A while later, at the capital Pol-e Alam – little more than a noisy collection of mudhouses – we finally meet the newly-elected governor of the whole of Logar province, Dr Faizullah. According to locals, he was elected after a shura [assembly] was finalized on Tuesday morning. Dr Faizullah was a previous commander of the Jamiat-I-Islami, the largest political party in the Northern Alliance. He says that he is prepared to share power with the Northern Alliance: “Yes, we recognize the Northern Alliance, we are with the United Front, and we recognize the Islamic State of Afghanistan.”
In the middle of the current, extremely murky priorities are “negotiations with the people of this province” and then to establish security – something completely absent in provinces such as Nangarhar, Ghazni and Kunduz. He does not name his preference for the next Afghan leader, preferring to state that he is in favor of “self-determination to the people of Afghanistan”. This, in local parlance, means a loya jirga.

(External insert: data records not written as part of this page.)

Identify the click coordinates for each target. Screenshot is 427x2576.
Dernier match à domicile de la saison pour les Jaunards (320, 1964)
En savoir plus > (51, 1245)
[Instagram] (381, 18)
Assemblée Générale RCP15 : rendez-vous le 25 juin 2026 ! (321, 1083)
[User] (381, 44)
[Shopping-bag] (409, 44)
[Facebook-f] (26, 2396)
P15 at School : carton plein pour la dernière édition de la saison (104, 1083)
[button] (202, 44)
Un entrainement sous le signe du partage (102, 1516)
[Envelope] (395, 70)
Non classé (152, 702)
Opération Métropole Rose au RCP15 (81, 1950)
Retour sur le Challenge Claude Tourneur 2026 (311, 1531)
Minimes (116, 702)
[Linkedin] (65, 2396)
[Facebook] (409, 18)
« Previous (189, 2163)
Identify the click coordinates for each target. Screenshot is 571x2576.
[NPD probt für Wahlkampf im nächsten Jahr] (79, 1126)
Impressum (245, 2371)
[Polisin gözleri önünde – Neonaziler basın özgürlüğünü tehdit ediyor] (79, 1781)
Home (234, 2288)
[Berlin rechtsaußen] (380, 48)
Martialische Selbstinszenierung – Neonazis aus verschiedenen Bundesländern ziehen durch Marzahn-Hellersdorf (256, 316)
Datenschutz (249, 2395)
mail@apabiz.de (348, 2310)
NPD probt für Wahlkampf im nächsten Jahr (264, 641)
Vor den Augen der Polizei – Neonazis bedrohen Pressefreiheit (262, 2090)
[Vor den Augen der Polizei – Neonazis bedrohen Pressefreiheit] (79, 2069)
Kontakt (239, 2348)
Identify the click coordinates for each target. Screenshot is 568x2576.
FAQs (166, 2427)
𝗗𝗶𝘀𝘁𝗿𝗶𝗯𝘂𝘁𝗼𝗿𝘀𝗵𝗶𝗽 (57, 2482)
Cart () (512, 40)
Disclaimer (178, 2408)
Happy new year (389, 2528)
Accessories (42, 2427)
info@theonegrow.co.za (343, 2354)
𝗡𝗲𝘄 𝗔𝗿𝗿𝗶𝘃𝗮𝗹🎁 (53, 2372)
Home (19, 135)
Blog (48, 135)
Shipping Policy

Logar did not send a representative to the UN Bonn conference of all Afghan parties: Whatever the Islamic State of Afghanistan finally decides, Logar will accept. Dr Faizullah is even in favor of a government headed by Burhanuddin Rabbini, the leader of the Northern Alliance – something that would never go down well in other Pashtun-dominated areas. And as far as former King Zahir Shah is concerned, “He is an old man, he has had much authority, and he has the right now to participate in the negotiations.”
Hopefully, the players in Bonn – intellectuals under the banner of the Cyprus process, a Peshawar delegation (the Pir Syed Ahmad Gailani group), the Rome delegation (Zahir Shah’s people), the United Front (led by Younous Qanooni, the acting minister of the interior), and the UN – will have as much good sense as the good people of Logar.